Sidenote: I found this quote discussing alternatives to virtual threads in JEP 444:

Add syntactic stackless coroutines (i.e., async/await) to the Java language.

It would split the world between APIs designed for threads and APIs designed for coroutines, and would require the new thread-like construct to be introduced into all layers of the platform and its tooling. This would take longer for the ecosystem to adopt, and would not be as elegant and harmonious with the platform as user-mode threads.

So no, virtual threads would not solve the problem of explicit switch points like asyncio does. What it does offer, however, is a lightweight and safer alternative to threads. There is still a pivot point between grokking where the switches happen (I do understand why that makes some people uncomfortable) vs. locking as you would with threads. Personally, I think the uncertainty/learning curve is a price worth paying for cleaner, more readable codebases. That, and not having to write two versions of everything.

As @encukou called out above:

We accept quite a lot of uncertainty in our programs all the time. Perhaps the reason some single out switching from the rest is because it’s hard to understand concurrency when you first encounter it.

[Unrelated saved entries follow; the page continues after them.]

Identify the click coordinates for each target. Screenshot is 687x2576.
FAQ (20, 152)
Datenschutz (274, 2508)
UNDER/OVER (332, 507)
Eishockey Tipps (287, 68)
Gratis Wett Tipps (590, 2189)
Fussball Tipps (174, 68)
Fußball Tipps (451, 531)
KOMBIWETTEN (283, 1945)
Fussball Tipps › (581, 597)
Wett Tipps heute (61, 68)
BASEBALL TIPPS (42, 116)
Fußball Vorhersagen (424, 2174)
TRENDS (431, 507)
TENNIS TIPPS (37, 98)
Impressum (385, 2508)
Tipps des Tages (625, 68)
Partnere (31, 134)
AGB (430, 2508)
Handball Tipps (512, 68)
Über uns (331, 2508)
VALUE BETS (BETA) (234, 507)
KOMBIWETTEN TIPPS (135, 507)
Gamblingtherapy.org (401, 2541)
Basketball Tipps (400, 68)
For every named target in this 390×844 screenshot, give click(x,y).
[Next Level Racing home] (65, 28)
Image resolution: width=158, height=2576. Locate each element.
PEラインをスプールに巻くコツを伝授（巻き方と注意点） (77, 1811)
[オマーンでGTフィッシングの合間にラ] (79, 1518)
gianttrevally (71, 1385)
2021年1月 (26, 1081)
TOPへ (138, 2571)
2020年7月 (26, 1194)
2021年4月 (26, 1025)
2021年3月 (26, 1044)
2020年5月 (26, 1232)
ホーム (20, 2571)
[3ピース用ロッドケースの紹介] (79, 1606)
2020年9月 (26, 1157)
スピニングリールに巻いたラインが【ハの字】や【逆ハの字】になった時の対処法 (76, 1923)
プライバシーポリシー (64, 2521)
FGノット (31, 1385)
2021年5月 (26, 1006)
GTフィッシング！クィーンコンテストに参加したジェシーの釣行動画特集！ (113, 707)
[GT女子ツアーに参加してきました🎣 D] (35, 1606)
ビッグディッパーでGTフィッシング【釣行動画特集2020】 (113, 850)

But it’s understanding concurrency that’s hard, not spotting switch points.

I think it’s worth reviewing all of the following for a deeper understanding of where we are with all of this (not allowed to link them):

  • Unyielding (Glyph, 2014)
    • Why we have asyncio
  • What Color is Your Function? (Bob Nystrom, 2015)
    • Why people don’t like asyncio
  • Pull Push: Please stop polluting our imperative languages with pure concepts-Curry On (Ron Pressler, 2015)
    • Fundamental concepts. Highly recommended
  • Notes on structured concurrency, or: Go statement considered harmful (Nathaniel J. Smith, 2018)
    • Structured concurrency makes asyncio (and other concurrency models) a bit better
  • Playground Wisdom: Threads Beat Async/Await (Armin Ronacher, 2024)
  • From Async/Await to Virtual Threads (Armin Ronacher, 2025)
    • Extensions of the discussion in this thread

I’m happy to see that revived! And I hope it continues to get support. The last time I tried to use it, it wasn’t working and looked abandoned.